**The problem**:
In the material below, find the line with "[Ouvrir ou fermer" and the line with "Elutasítom (165, 2557)", then output both and every line between them exactly, omitting pictures.

**Material for this exercise**:
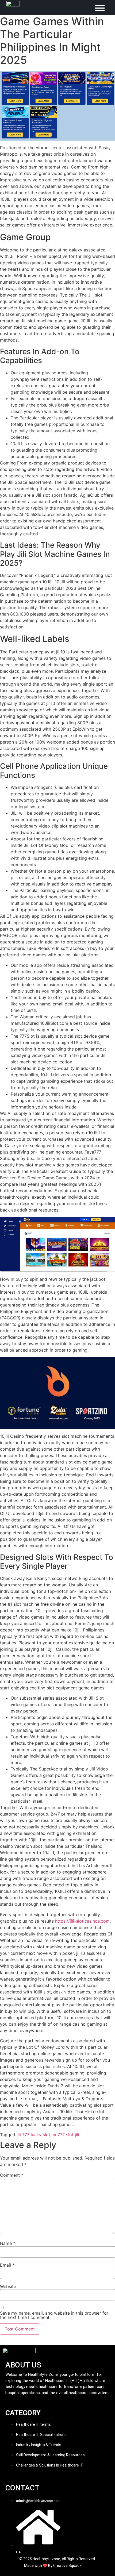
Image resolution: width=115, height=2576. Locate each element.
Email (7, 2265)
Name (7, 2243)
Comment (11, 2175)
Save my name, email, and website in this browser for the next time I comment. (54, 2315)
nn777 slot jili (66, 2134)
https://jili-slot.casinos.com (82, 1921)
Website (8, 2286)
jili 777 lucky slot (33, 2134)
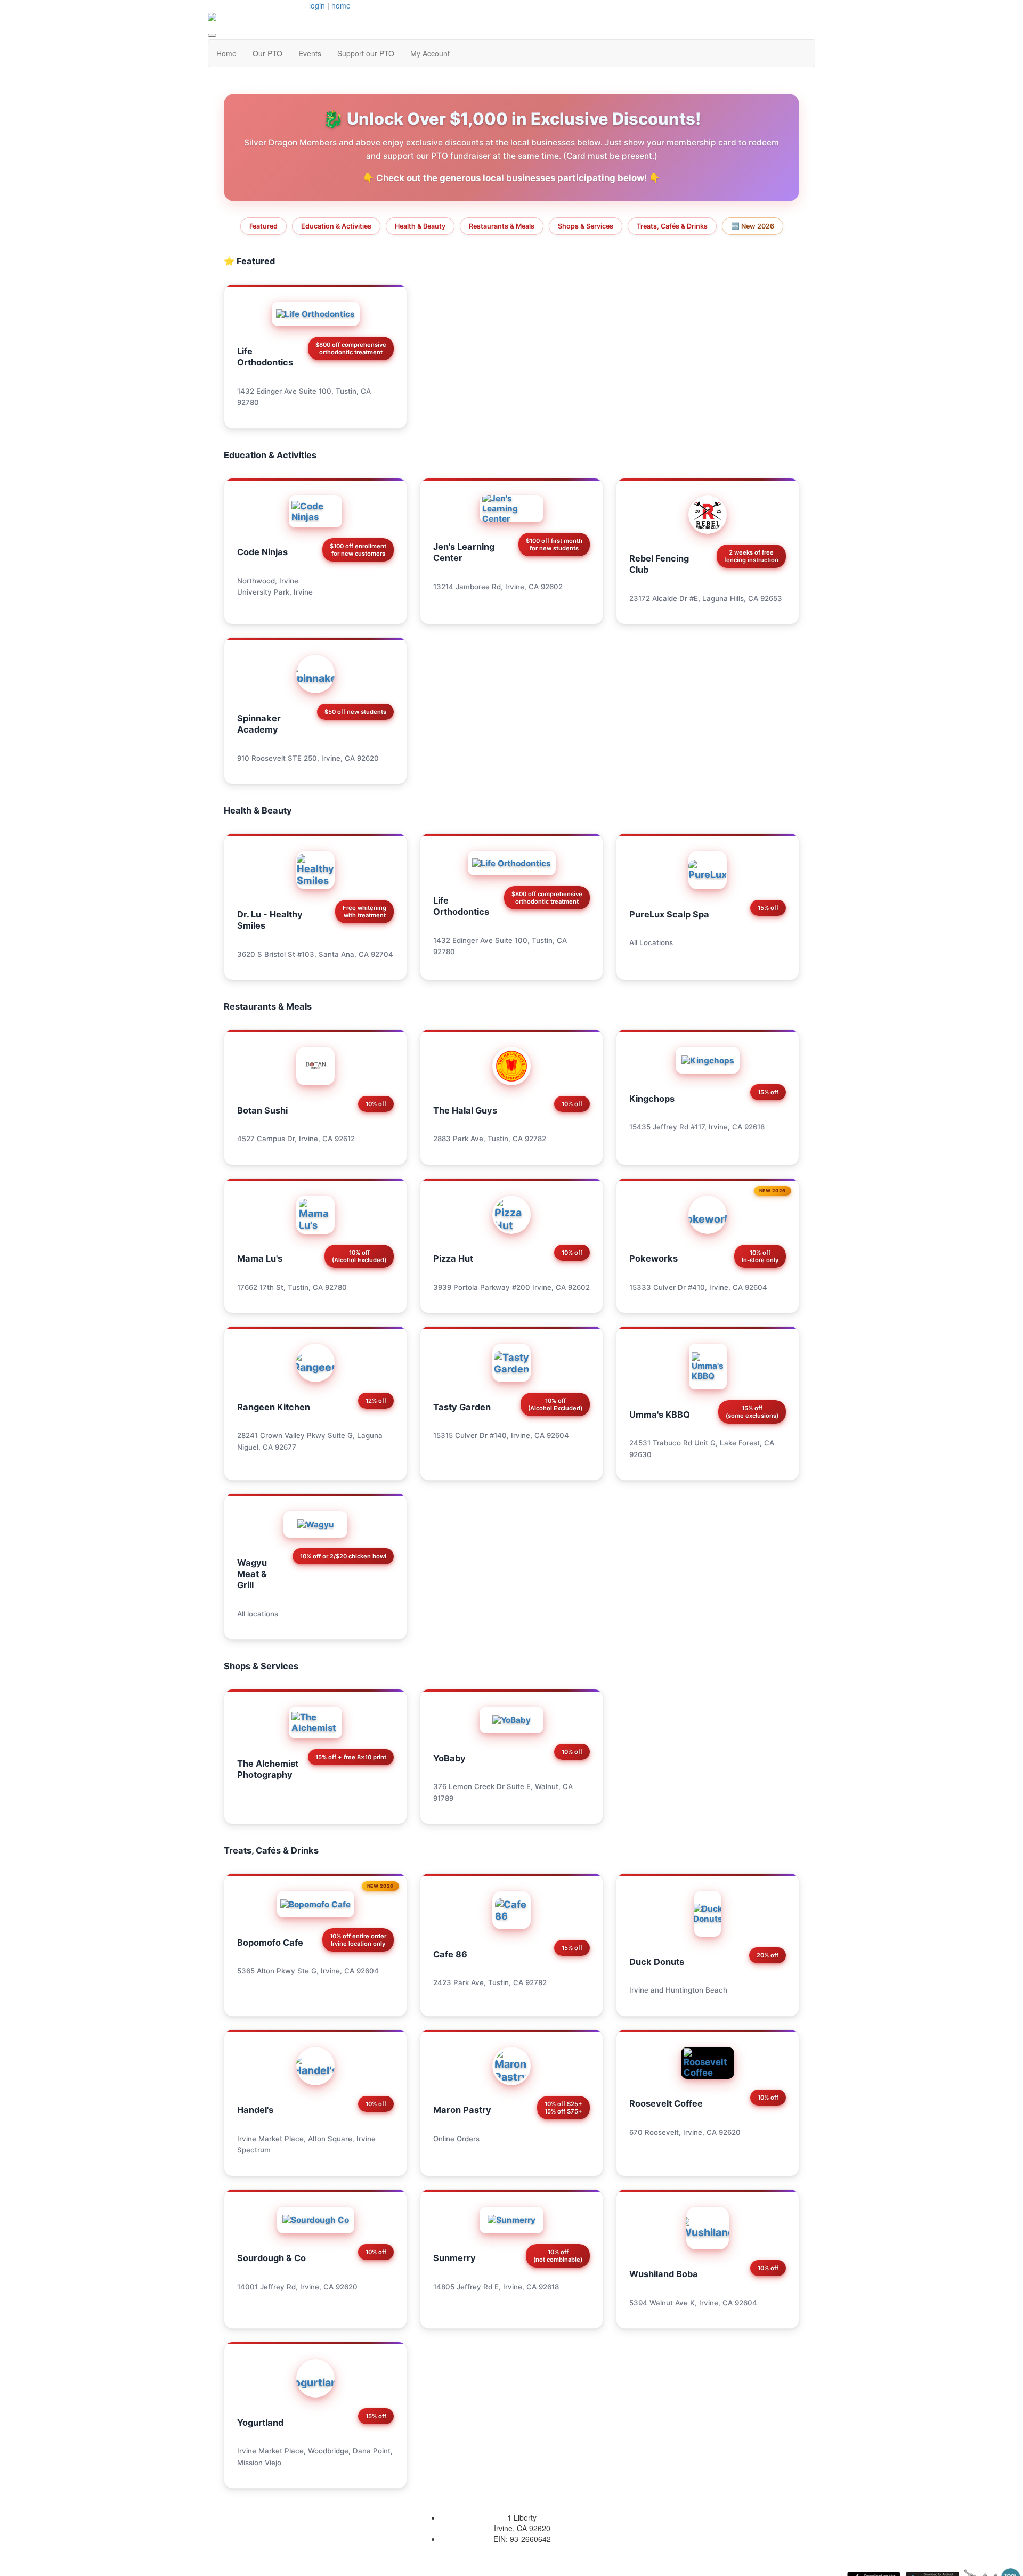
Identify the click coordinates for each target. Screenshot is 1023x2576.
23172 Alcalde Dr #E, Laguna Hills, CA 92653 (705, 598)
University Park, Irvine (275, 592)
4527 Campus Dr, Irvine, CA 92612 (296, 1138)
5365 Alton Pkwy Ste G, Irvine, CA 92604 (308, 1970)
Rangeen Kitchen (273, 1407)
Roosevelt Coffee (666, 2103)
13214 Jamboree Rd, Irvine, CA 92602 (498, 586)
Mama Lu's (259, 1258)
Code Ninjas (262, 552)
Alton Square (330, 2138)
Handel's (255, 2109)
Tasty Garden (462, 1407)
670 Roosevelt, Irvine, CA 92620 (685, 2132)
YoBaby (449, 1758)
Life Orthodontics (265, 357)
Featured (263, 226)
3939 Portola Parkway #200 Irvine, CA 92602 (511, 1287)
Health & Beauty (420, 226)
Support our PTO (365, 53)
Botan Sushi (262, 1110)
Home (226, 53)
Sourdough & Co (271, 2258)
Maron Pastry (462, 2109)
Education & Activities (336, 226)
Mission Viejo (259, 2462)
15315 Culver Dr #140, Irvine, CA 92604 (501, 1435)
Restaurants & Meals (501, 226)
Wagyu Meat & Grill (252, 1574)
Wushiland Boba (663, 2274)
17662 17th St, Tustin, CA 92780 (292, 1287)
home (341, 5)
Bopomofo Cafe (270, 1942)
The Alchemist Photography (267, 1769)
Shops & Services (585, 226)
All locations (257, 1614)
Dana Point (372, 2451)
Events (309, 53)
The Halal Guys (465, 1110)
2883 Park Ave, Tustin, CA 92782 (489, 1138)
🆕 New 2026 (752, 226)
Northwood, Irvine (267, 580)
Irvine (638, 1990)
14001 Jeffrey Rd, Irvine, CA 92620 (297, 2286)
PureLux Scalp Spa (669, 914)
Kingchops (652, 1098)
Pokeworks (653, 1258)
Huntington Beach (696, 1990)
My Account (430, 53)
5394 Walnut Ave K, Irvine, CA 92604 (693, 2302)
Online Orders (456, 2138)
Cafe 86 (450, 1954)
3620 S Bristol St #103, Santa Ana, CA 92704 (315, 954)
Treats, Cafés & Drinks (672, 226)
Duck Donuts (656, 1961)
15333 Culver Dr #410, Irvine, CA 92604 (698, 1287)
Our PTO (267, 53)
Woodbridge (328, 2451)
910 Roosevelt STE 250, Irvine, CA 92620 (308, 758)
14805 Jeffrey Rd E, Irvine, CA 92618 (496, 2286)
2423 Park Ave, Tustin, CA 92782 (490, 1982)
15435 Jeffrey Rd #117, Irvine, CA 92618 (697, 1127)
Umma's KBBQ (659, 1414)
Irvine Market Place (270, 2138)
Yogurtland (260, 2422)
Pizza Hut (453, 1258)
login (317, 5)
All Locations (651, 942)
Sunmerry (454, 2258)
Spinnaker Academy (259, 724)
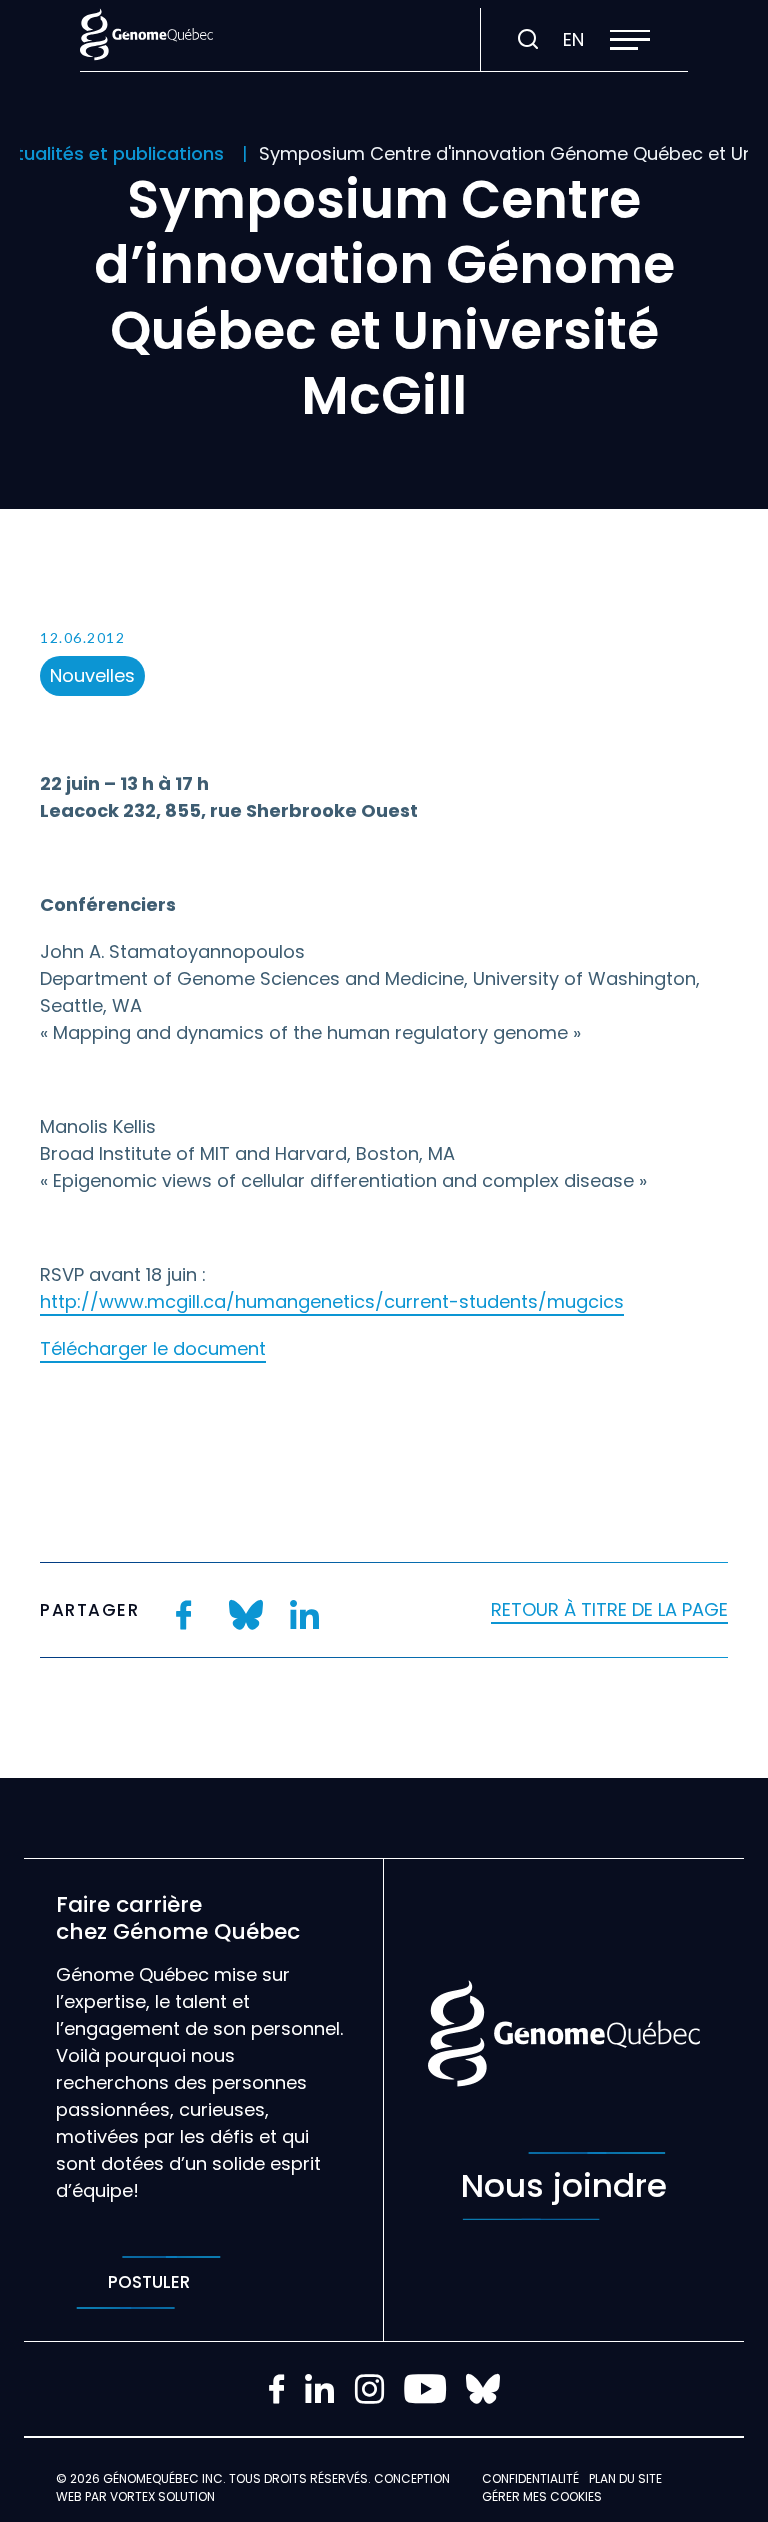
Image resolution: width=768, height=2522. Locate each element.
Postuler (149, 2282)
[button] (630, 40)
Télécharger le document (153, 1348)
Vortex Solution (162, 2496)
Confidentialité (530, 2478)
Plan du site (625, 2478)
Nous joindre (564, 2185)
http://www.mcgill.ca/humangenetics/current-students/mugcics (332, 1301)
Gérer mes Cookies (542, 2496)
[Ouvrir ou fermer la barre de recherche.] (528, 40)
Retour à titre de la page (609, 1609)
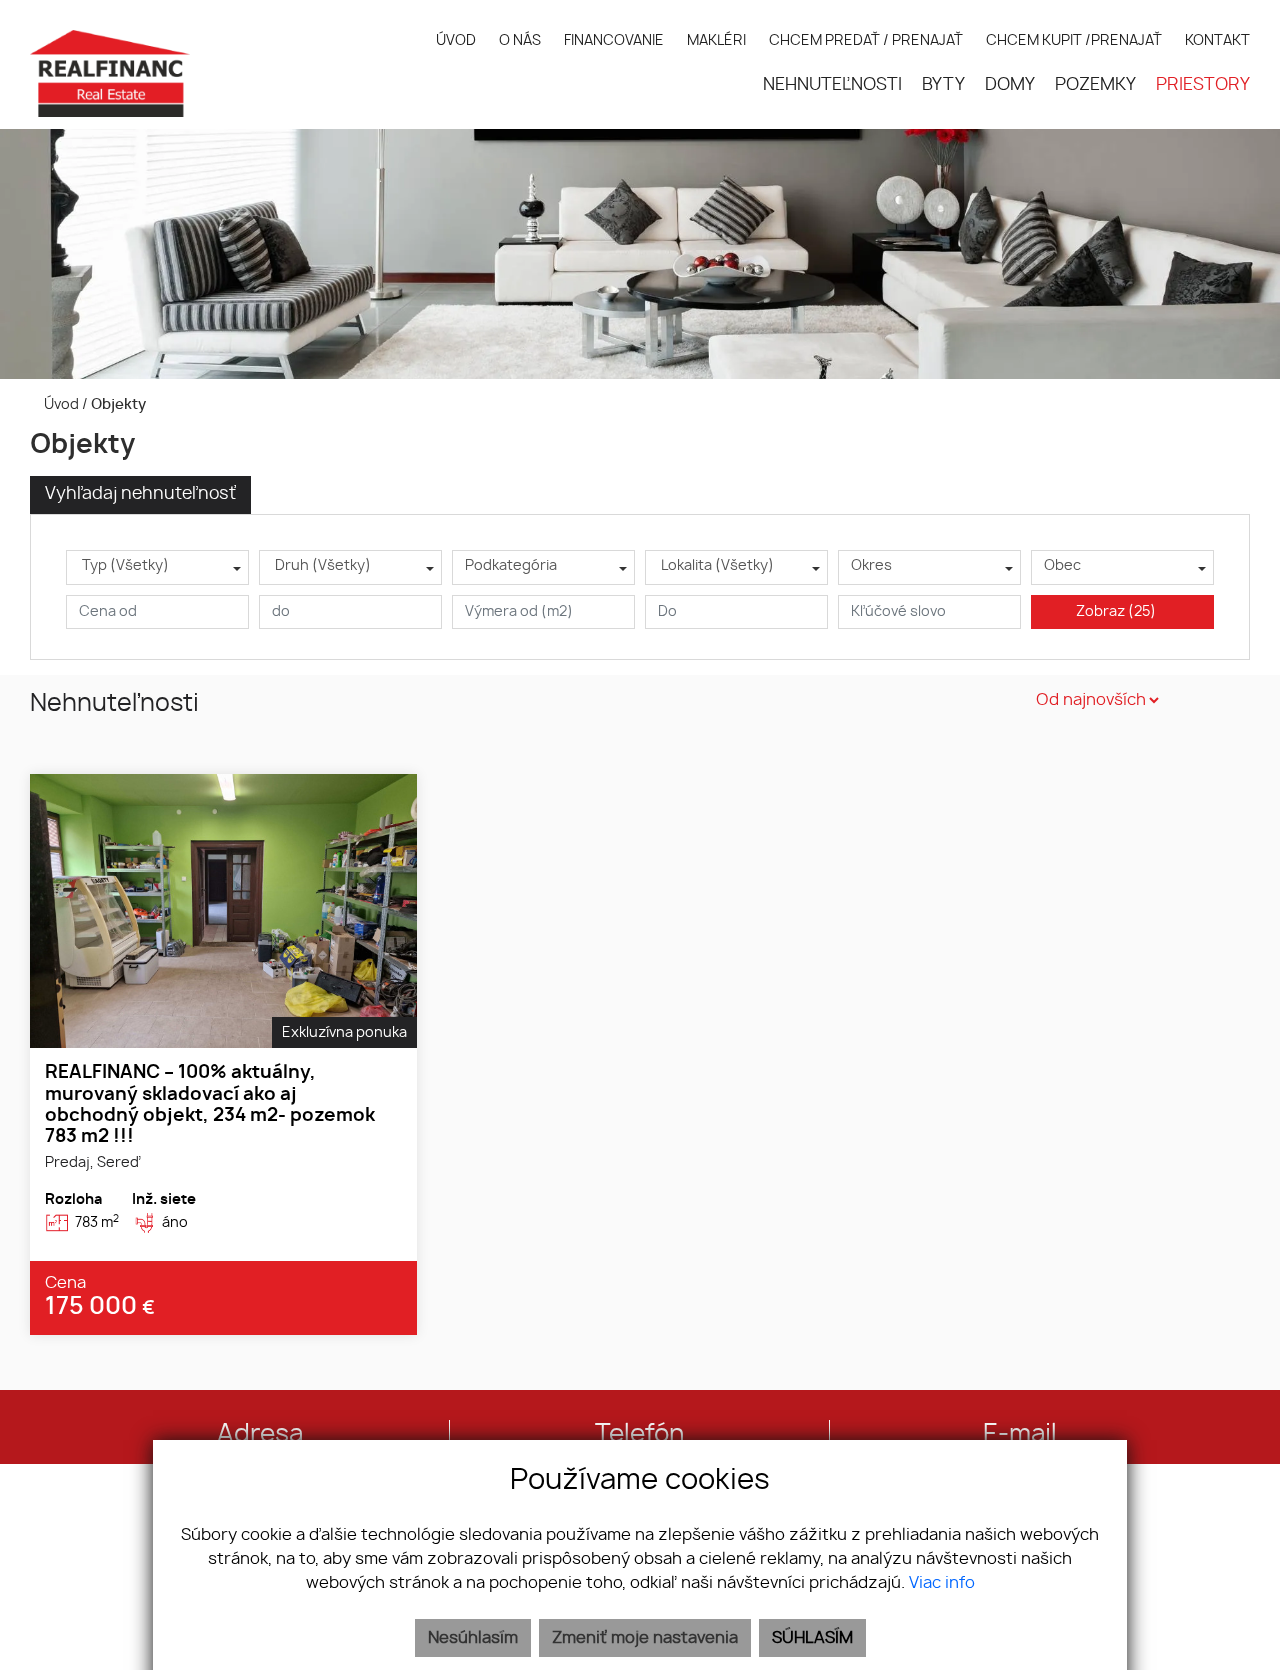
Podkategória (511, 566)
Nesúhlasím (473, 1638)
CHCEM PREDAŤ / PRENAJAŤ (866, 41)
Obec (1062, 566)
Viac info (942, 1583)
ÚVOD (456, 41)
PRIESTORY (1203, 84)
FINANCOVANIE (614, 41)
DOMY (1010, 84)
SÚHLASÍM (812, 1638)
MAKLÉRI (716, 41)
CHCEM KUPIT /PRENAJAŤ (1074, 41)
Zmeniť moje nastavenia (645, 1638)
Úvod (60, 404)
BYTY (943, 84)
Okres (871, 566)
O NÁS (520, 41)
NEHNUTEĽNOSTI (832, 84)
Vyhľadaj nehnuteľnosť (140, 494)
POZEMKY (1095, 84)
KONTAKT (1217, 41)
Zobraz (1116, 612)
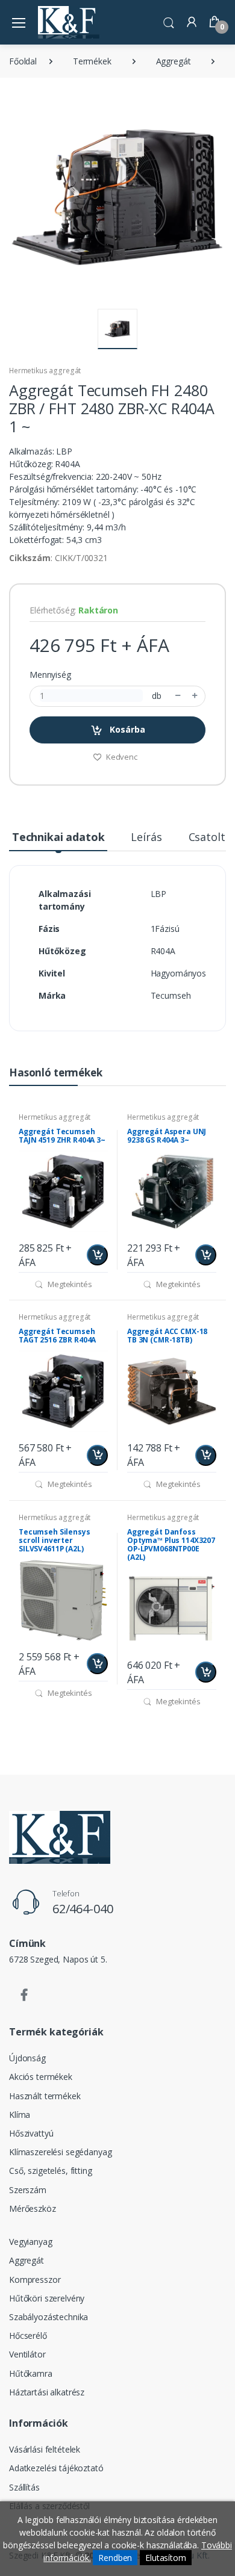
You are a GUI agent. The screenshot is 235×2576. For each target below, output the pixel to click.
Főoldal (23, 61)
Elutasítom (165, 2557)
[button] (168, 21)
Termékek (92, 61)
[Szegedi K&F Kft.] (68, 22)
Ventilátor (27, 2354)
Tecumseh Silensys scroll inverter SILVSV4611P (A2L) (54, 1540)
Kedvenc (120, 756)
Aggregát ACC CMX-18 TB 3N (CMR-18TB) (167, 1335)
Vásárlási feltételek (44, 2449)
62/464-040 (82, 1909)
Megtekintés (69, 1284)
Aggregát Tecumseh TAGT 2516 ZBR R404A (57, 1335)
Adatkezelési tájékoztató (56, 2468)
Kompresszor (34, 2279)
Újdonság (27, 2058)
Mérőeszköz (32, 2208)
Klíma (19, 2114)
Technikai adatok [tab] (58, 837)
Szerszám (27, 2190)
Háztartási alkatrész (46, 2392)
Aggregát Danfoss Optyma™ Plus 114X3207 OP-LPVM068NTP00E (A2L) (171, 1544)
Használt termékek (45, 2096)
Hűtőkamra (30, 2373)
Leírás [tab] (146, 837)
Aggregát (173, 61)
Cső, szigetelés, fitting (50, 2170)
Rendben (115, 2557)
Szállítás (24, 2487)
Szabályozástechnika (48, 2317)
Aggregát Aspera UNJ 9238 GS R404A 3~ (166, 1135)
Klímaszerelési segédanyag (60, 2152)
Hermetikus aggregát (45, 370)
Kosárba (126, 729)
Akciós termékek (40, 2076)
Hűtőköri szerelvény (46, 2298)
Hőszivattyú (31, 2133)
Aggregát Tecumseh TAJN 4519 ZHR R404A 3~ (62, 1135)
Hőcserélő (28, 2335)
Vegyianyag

**Exercise result**:
[Ouvrir ou fermer la barre de recherche.] (528, 40)
Retour à titre de la page (609, 1609)
Podkategória (511, 566)
Nesúhlasím (473, 1638)
CHCEM PREDAŤ / PRENAJAŤ (866, 41)
Obec (1062, 566)
Viac info (942, 1583)
ÚVOD (456, 41)
PRIESTORY (1203, 84)
FINANCOVANIE (614, 41)
DOMY (1010, 84)
SÚHLASÍM (812, 1638)
MAKLÉRI (716, 41)
CHCEM KUPIT /PRENAJAŤ (1074, 41)
Zmeniť moje nastavenia (645, 1638)
Úvod (60, 404)
BYTY (943, 84)
Okres (871, 566)
O NÁS (520, 41)
NEHNUTEĽNOSTI (832, 84)
Vyhľadaj nehnuteľnosť (140, 494)
POZEMKY (1095, 84)
KONTAKT (1217, 41)
Zobraz (1116, 612)
You are a GUI agent. The screenshot is 235×2576. For each target below, output the pixel to click.
Főoldal (23, 61)
Elutasítom (165, 2557)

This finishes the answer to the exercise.